- ASSIGNED TASK
Arrange the material as a numbered list, from the line containing "The width and" down to the line containing "center [540, 1299].", both included, with blank lines skipped and the pictures omitted.

- DATA FOR PROCESSING
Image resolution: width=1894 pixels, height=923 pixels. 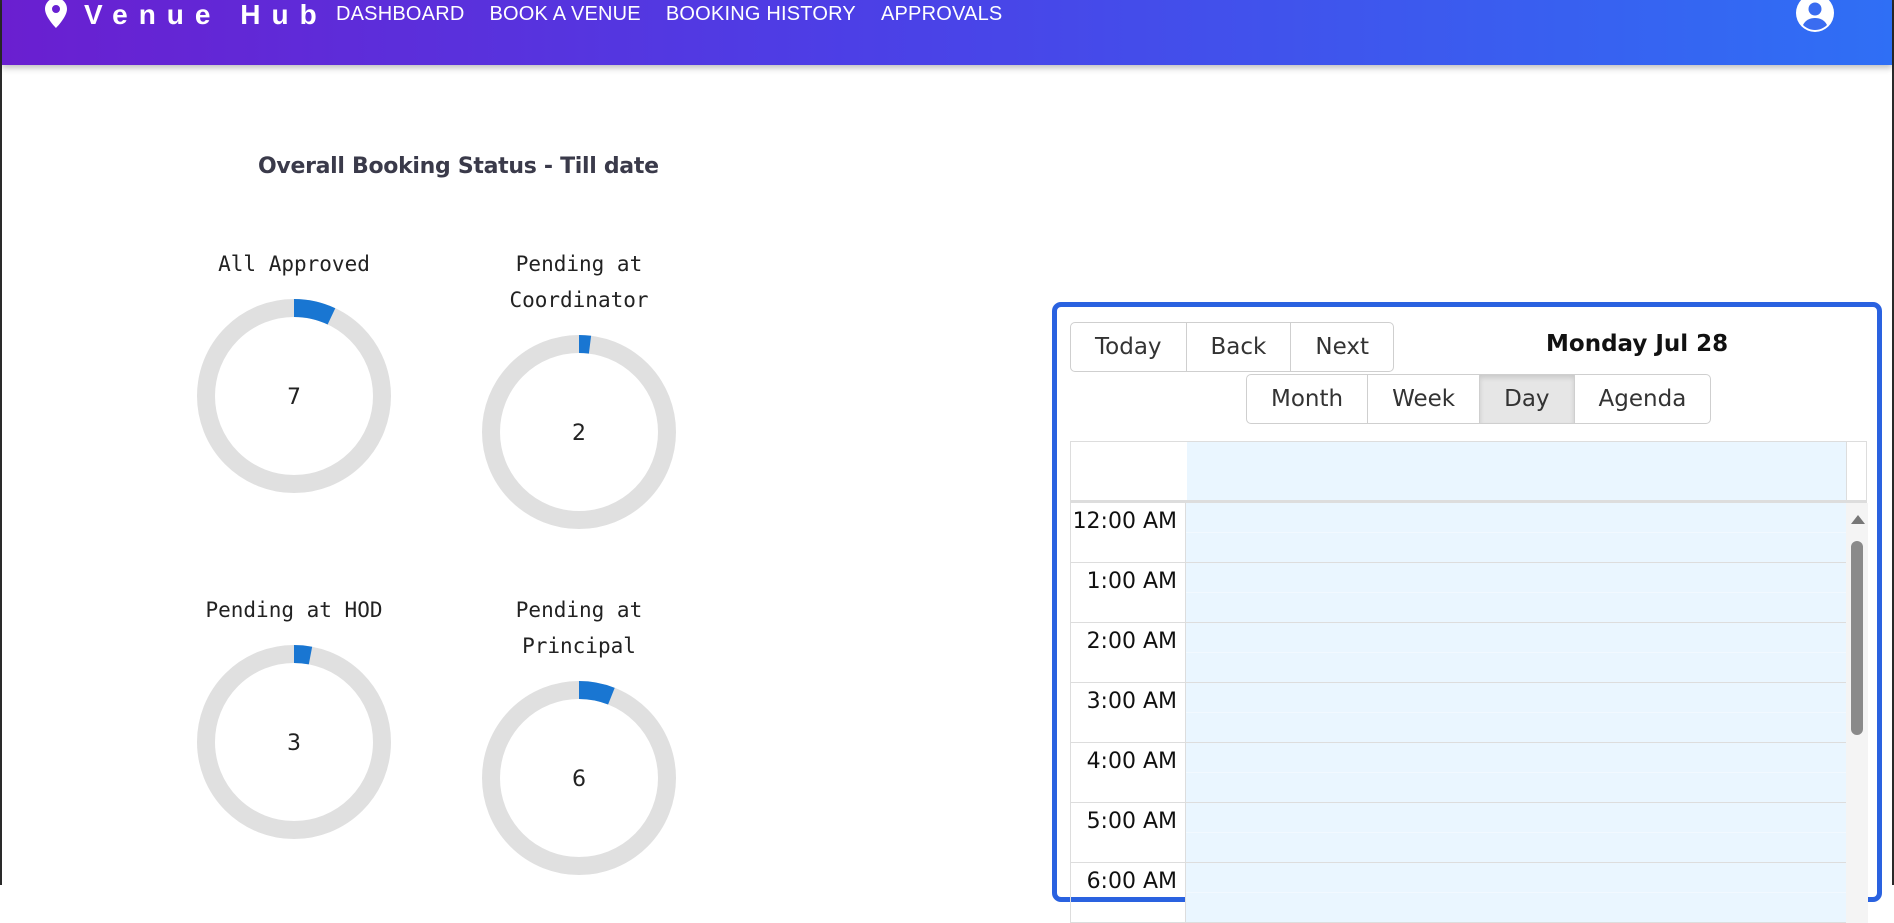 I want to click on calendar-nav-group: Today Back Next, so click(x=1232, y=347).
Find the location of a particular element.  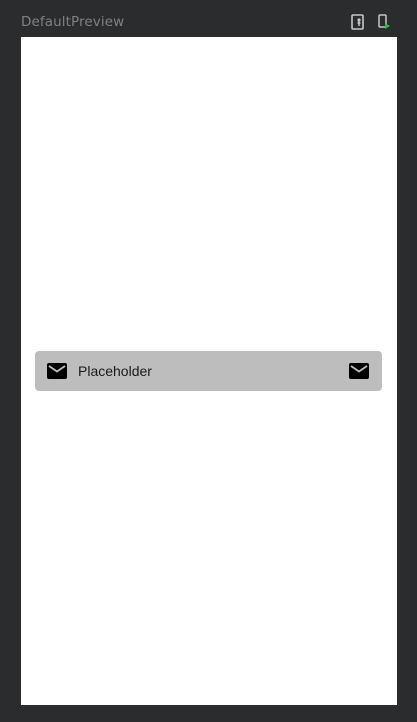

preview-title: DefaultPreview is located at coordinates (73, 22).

---

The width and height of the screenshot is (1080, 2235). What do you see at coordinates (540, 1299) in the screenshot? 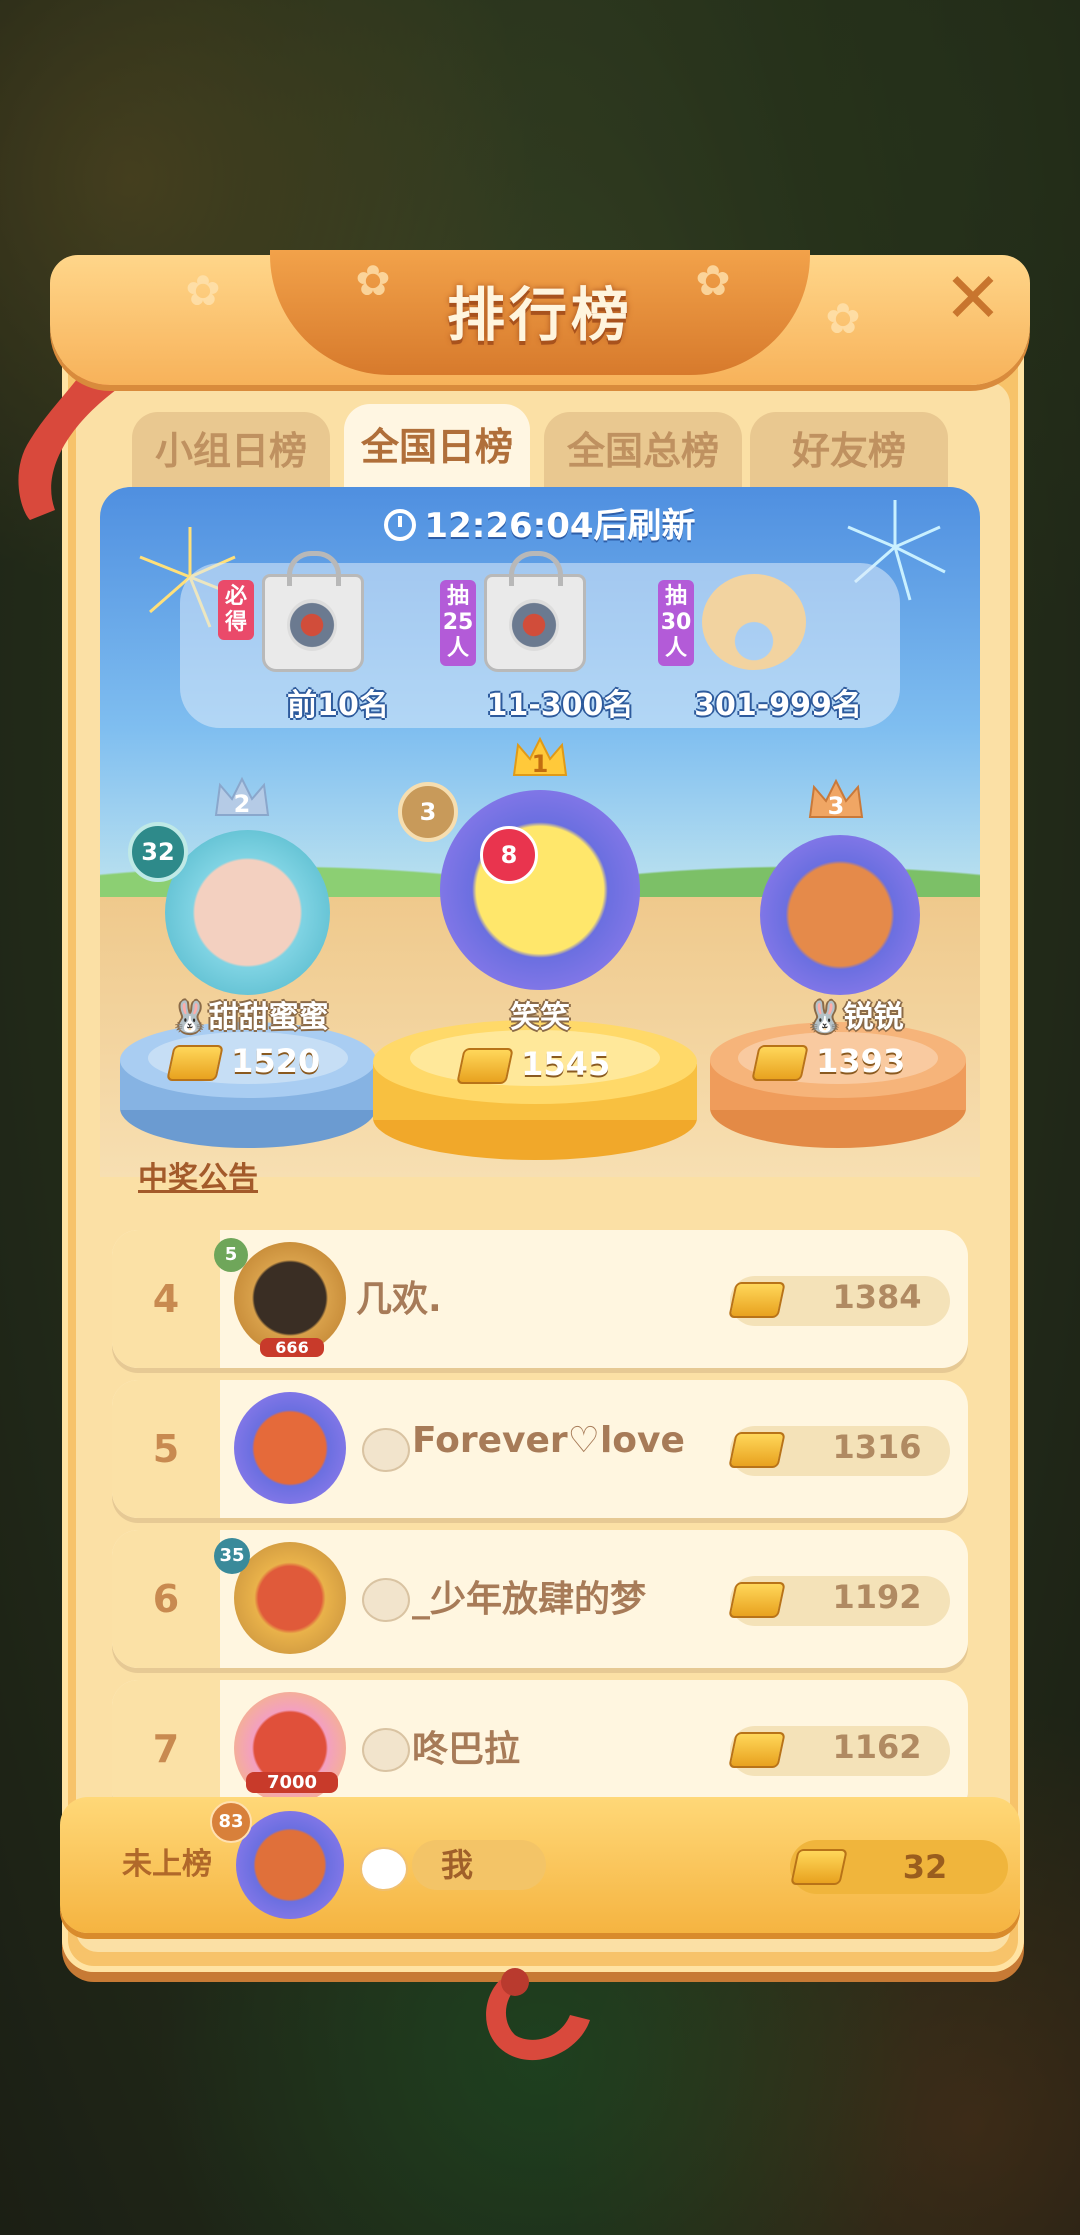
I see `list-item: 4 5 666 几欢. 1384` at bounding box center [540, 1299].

--

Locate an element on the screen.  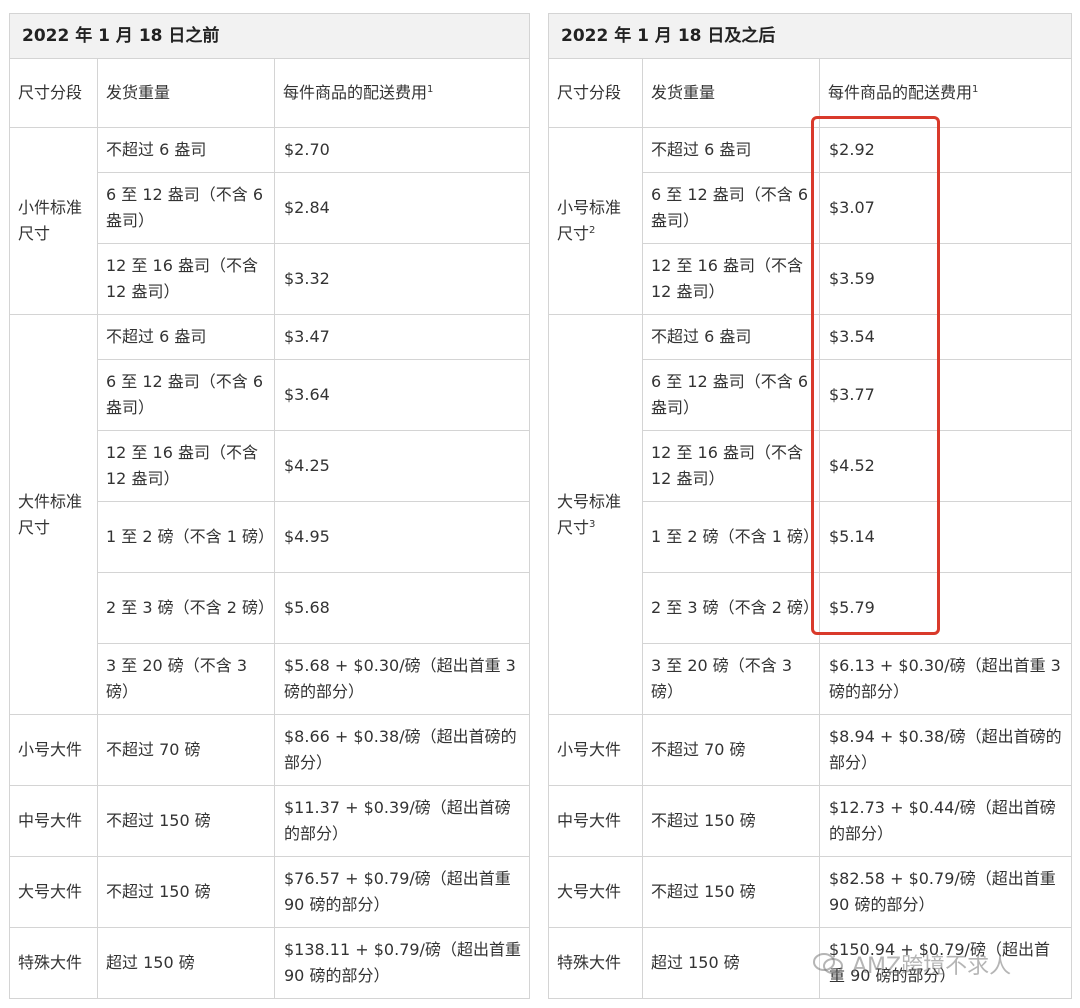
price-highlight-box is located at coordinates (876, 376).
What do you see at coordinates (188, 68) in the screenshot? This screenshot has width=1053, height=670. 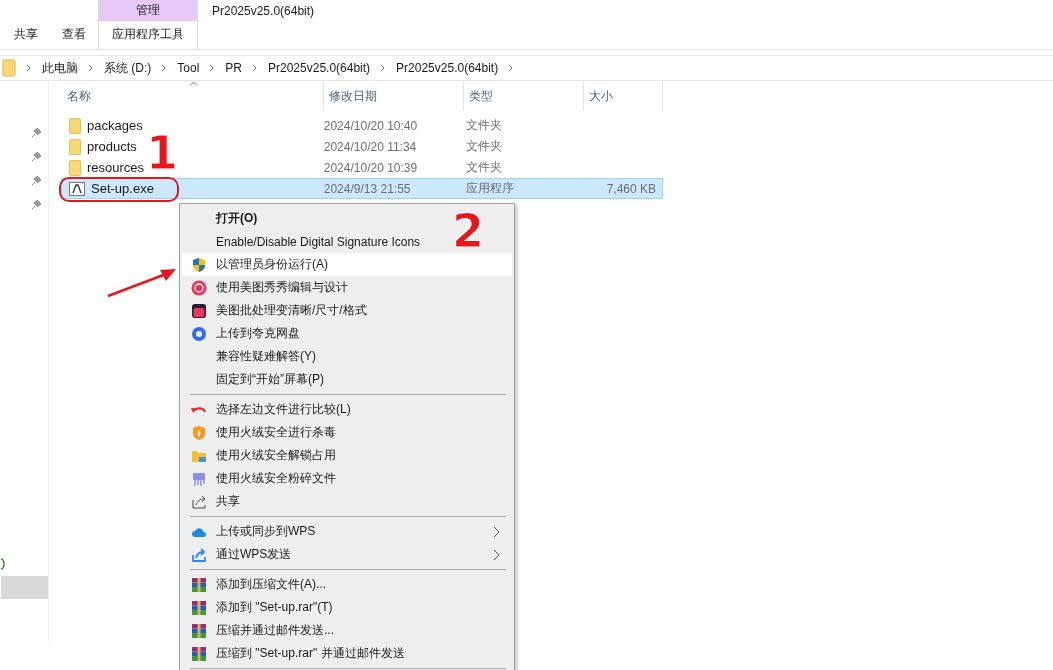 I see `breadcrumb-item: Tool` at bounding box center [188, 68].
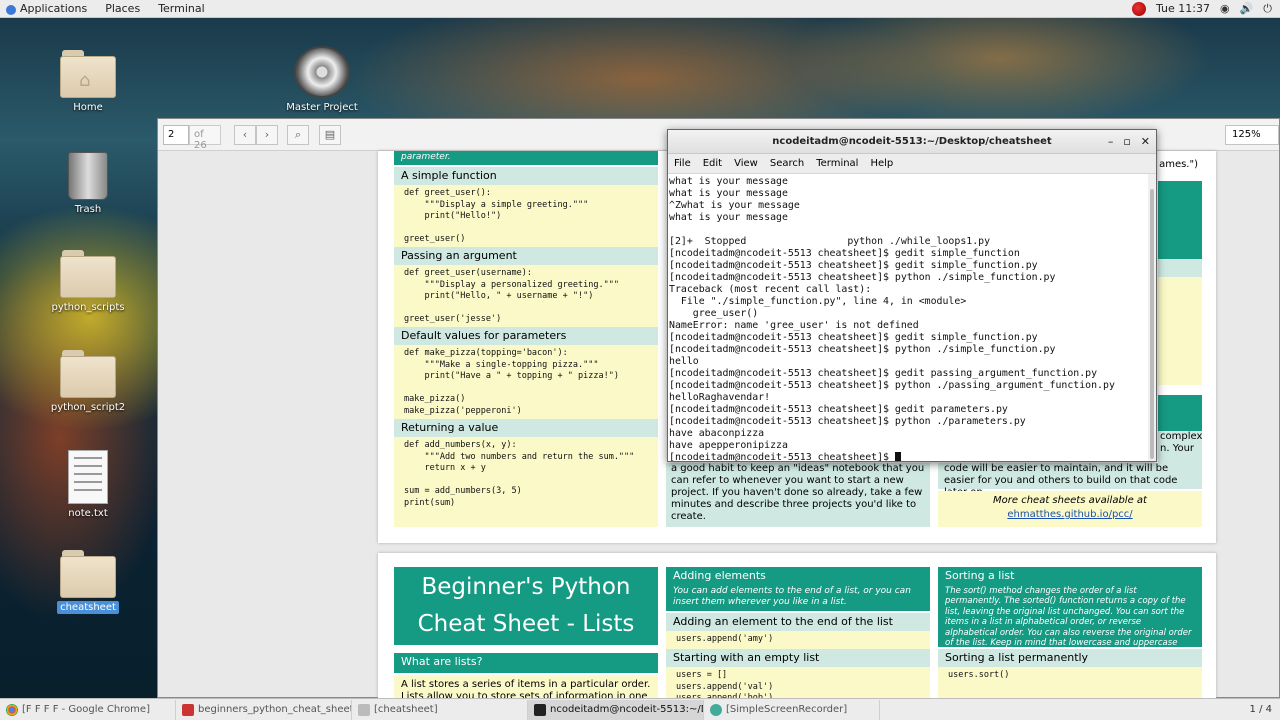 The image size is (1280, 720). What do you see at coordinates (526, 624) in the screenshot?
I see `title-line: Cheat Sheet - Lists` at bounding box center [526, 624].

- RESULT FOR THIS TASK
1. The width and height of the screenshot is (1080, 2235). What do you see at coordinates (540, 1299) in the screenshot? 
2. I see `list-item: 4 5 666 几欢. 1384` at bounding box center [540, 1299].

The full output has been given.